▸ **Directions for this task**
Write out again, exactly, the lines below starting at the one with "Where should I click to: Show" and ending at the one with "This screenshot has width=600, height=656.".

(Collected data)
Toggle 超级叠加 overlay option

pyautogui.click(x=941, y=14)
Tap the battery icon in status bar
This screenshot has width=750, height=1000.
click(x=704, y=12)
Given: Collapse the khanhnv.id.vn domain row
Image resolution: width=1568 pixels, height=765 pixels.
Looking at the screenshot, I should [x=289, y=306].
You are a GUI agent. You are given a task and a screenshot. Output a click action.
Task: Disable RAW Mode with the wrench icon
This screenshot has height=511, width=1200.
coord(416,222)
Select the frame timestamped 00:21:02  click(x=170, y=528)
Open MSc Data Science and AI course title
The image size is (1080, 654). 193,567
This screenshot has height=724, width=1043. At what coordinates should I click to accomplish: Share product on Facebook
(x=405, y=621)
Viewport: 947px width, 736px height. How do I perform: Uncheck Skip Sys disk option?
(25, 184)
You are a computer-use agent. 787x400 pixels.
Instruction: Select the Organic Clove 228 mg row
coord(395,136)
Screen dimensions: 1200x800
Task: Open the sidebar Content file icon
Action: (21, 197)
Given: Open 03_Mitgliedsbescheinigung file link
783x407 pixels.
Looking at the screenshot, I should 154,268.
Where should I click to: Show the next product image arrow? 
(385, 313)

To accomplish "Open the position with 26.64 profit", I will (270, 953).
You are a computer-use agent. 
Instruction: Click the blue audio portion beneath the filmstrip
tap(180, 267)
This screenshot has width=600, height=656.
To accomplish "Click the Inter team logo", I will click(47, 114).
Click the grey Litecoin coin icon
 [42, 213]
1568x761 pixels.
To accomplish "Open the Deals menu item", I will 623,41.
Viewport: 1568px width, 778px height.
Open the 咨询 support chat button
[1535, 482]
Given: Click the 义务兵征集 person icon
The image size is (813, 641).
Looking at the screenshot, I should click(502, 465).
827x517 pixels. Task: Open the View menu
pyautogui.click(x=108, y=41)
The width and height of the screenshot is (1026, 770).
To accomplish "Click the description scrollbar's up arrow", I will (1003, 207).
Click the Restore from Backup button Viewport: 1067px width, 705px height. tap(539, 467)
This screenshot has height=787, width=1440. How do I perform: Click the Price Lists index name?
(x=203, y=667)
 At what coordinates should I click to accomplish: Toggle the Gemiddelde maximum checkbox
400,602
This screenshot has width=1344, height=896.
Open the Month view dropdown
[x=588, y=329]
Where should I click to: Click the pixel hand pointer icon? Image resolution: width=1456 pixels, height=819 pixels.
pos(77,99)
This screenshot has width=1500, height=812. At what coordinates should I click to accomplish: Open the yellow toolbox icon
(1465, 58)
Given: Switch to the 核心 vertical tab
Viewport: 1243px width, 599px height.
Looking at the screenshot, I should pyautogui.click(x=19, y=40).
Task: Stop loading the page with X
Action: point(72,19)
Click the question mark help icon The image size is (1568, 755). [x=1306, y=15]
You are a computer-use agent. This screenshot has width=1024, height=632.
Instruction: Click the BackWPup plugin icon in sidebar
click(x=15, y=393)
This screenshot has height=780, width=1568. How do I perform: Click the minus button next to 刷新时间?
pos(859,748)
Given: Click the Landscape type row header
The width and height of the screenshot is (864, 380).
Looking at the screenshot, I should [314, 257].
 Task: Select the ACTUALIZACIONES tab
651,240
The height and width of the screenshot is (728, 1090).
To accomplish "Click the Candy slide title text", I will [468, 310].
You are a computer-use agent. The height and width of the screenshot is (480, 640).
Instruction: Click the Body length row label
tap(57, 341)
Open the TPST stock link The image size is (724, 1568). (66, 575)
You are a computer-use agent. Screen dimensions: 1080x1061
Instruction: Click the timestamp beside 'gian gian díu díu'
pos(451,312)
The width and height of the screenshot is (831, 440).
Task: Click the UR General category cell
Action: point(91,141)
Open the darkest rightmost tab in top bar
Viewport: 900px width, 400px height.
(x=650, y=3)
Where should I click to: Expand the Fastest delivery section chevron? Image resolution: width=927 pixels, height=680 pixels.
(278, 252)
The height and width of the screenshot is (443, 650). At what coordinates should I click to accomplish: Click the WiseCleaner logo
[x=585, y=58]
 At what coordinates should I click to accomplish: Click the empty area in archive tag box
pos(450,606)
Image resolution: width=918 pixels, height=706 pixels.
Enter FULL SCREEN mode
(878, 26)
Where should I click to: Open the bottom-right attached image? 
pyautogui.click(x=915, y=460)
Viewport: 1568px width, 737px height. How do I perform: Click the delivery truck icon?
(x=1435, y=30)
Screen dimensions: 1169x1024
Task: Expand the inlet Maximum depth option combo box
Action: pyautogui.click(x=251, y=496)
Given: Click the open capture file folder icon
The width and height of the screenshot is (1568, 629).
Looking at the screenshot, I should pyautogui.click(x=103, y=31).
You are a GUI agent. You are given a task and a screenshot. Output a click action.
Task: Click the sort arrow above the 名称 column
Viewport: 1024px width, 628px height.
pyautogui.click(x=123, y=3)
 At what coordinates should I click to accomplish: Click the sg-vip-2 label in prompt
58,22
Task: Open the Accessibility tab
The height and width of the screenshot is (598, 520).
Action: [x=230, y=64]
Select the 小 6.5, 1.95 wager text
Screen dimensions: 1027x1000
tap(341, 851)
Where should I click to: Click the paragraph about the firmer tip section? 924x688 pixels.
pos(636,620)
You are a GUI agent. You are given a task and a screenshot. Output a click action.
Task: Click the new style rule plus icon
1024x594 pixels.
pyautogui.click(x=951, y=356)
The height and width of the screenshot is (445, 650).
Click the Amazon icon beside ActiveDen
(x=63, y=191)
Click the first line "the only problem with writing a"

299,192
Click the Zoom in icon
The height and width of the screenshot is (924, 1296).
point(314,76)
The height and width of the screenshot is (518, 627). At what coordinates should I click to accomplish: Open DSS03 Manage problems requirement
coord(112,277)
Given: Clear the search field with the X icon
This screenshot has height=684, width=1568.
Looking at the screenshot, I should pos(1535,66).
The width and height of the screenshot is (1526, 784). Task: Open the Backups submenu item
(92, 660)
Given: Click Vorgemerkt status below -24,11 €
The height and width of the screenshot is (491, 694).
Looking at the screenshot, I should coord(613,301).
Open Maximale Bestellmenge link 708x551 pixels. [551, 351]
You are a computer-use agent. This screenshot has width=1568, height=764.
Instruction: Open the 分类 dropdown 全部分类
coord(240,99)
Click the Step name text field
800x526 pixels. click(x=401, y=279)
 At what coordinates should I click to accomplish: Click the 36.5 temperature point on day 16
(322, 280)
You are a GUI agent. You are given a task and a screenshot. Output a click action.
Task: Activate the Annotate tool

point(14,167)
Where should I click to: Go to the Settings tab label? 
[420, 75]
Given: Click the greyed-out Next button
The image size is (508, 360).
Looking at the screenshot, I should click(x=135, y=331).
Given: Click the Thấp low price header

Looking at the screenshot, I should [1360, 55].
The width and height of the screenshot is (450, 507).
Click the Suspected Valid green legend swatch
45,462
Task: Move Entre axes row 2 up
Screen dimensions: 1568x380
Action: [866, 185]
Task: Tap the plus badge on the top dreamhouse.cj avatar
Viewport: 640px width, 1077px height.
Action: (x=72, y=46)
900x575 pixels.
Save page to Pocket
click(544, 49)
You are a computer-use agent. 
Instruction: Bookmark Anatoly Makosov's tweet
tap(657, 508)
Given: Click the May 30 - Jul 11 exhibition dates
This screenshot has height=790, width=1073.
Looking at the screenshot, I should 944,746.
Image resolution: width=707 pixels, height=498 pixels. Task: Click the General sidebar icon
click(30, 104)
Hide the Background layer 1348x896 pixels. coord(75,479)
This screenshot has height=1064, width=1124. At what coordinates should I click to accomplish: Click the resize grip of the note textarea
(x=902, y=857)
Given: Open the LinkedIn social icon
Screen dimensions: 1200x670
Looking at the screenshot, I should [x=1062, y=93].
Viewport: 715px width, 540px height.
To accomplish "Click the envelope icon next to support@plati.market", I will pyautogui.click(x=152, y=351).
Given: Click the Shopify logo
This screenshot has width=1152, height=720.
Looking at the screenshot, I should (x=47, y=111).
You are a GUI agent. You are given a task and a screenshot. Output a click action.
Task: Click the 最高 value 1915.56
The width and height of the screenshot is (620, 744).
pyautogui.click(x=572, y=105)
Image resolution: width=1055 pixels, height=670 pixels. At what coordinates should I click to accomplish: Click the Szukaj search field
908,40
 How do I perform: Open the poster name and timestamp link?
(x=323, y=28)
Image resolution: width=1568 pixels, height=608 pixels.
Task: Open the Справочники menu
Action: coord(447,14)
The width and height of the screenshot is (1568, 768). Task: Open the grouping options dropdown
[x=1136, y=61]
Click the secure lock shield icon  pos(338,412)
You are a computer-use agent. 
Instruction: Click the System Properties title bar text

▸ **Response to this exercise**
Where should I click to: Show the next product image arrow? 
(385, 313)

To accomplish "Open the position with 26.64 profit", I will (270, 953).
You are a computer-use agent. 
Instruction: Click the blue audio portion beneath the filmstrip
tap(180, 267)
This screenshot has width=600, height=656.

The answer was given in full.